#### [BRANO RIPORTATO]
____________________
Una sorpresa, però, limitata: ancora una volta è evidente che il centro decisionale dell’esecutivo yemenita non sia affatto ad Aden, la capitale “temporanea”, ma a Riyadh. Ad uscire con le ossa rotta è soprattutto il presidente “legittimo” Hadi i cui alleati hanno mostrato nuovamente a livello internazionale la sua irrilevanza politica. Cosa nota soprattutto agli houthi che, a differenza di Aden, hanno accettato il piano di pace Onu (ritiro dalle aree da loro occupate) a patto che il governo d’unità sarà diretto da una figura politica unitaria e non marionetta dei sauditi come è Hadi.
____________________
#### [VOCI FORNITE]
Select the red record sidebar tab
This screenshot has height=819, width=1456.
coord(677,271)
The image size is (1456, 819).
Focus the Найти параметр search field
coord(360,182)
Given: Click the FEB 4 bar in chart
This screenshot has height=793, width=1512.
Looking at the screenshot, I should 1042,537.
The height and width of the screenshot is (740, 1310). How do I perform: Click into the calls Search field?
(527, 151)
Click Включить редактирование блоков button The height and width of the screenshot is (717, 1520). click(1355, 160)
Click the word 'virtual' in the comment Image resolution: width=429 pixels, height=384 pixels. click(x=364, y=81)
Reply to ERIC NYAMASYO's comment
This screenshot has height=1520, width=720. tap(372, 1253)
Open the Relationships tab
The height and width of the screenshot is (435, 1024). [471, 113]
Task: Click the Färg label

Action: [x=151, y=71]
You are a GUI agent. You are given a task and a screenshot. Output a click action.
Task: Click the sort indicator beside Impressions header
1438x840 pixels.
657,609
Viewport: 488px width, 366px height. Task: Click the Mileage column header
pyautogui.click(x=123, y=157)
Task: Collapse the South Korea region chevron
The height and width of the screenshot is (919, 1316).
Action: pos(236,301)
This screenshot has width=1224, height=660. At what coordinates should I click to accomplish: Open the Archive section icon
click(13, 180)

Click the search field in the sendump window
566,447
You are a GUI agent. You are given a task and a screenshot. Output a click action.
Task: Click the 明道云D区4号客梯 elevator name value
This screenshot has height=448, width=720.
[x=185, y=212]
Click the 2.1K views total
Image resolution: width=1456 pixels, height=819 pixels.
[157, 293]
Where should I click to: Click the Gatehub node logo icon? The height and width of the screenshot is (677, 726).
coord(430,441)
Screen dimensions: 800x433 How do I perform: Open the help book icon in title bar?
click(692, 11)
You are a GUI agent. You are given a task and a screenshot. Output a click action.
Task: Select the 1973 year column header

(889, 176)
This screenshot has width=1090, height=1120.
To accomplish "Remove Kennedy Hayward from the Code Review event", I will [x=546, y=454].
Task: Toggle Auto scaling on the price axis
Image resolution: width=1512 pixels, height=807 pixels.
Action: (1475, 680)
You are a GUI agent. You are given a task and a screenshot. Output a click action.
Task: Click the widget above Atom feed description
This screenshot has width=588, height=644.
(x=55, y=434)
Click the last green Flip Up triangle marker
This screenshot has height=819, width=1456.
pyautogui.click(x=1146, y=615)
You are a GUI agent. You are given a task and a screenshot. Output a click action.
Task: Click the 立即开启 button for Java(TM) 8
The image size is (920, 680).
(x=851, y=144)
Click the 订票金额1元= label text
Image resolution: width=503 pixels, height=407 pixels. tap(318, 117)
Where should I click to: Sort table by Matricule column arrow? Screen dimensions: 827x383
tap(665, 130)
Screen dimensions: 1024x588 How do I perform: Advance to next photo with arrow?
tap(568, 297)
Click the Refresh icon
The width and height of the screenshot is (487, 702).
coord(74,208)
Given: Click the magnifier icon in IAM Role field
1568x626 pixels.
____________________
#### [COMPITO ASSEGNATO 1]
Traduci in inglese questa frase del brano sullo Yemen: "Una sorpresa, però, limitata: ancora una volta è evidente che il centro decisionale dell’esecutivo yemenita non sia affatto ad Aden, la capitale “temporanea”, ma a Riyadh."
#### [COMPITO ASSEGNATO 2]
Trascrivi le righe dell'elenco cominciando da quella che contiene "Given: Click the FEB 4 bar in chart" e fermandoti dopo quella che contiene "Action: [x=151, y=71]".

#### [RISULTATO ESERCIZIO 1]
A surprise, however, a limited one: once again it is clear that the decision-making center of the Yemeni government is not in Aden, the "temporary" capital, at all, but in Riyadh.

#### [RISULTATO ESERCIZIO 2]
Given: Click the FEB 4 bar in chart
This screenshot has height=793, width=1512.
Looking at the screenshot, I should 1042,537.
The height and width of the screenshot is (740, 1310). How do I perform: Click into the calls Search field?
(527, 151)
Click Включить редактирование блоков button The height and width of the screenshot is (717, 1520). click(1355, 160)
Click the word 'virtual' in the comment Image resolution: width=429 pixels, height=384 pixels. click(x=364, y=81)
Reply to ERIC NYAMASYO's comment
This screenshot has height=1520, width=720. tap(372, 1253)
Open the Relationships tab
The height and width of the screenshot is (435, 1024). [471, 113]
Task: Click the Färg label

Action: [x=151, y=71]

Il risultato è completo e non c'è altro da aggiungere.